2017.11.17
海外からみたパシフィックコンサルタンツ
国際展開を強化する助っ人
概要
3500名を率いた 工兵指揮官の米軍時代
習得が欠かせない 北米流事業スタイル
国際展開に欠かせない世界標準の事業スタイルを導入するために来日
2016年6月。国際事業を強化するパシフィックコンサルタンツに強力な助っ人が現れた。Parsons Corporation(以下、Parsons社)から転職してきたディアス。米陸軍時代からの豊富なノウハウを注入するのがミッションだ。社内では「トニーさん」と呼ばれ親しまれる彼に、国際プロジェクト・マネジメントの経験を聞いた。
3500名を率いた 工兵指揮官の米軍時代
米軍指揮官として参加した米軍とインドネシア軍の共同演習。国連平和維持軍の配備実験をシミュレーターを使って指導。
アメリカの軍事大学の名門、ザ・シタデルを卒業後、陸軍に入隊。イラク戦争時、戦火のバグダードでは工兵隊を率い、石油・ガス・電気などのインフラ再建の任務についていたという。アフガニスタンではカブール郊外の米空軍基地建設に従事したこともある。軍隊OBらしく体格はいかついが、表情や言葉はあくまでも優しい。
「戦場の軍隊は上意下達の命令組織ですが、平時の工兵隊は違います。プロジェクトはつねに人と組織によって担われます。チームワークが重要なのは、軍隊であれ民間企業であれ根本は一緒。部下の意見に耳を傾け、チームワーク重視の指揮官が尊敬されるのも、民間企業と同じですよ」
3500名規模の戦闘工兵大隊の指揮官を最後に、30年にわたる軍隊生活をリタイアすると、その経験を活かし、Parsons社の運輸交通部門、Parsons Transportation Groupのハワイ支社で要職に就いた。アジア太平洋地区のディレクターとして、鉄道、橋梁、トンネル、空港、道路、港湾建設におけるPPP(公民連携)プロジェクトなどをマネジメント。日本企業や韓国企業がアメリカ標準の契約で事業を進められるようにするためのアドバイスも行った。
習得が欠かせない北米流事業スタイル
イラクのムサイブ発電所プロジェクト。JICAと連携し米軍のチーフ・エンジニアとして電力事情の復旧活動に携わった。

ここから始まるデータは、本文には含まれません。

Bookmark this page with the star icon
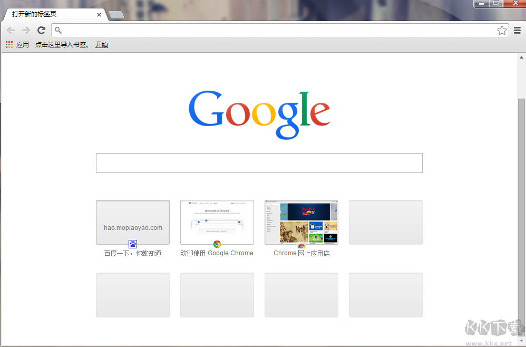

「北米の建設土木プロジェクトは、大手企業が設計・調達・建設を一括して請け負うEPC契約というのが基本。縦割りで別々に契約する日本の商慣行とはそこが大きく違います。日本企業も海外ビジネスを強化するためには、国際標準ともいえる北米スタイルに慣れなければなりません。そのノウハウをパシフィックコンサルタンツに伝えるのが私のミッションです」
国際事業本部の若手社員の教育も彼の担当だ。
「先日、国際事業本部の幹部社員が、日本の建設コンサルタントはこれまでのODA依存体質を脱し、自力で海外市場を攻めるべきだとプレゼンするのを聞いて、我が意を得ました。パシフィックコンサルタンツは経営層から若手まで、新しい変革の時代へ対応しようという意欲が旺盛。なかでも20~30代女性社員の海外ビジネスへの関心や語学力の高さには驚いています」
ただ、アメリカの建設土木関連企業ではエンジニアの22%が女性、Parsons社に至っては35%を占めるというのを聞いて、日本企業における女性活用はまだ途上だと気づく。
日本人の働き方で好きなところは、と聞くと、「ノミカイ!」と即答。終業後も、部下や同僚とのコミュニケーションを重視する元大佐の表情は、にわかに柔らかくなった。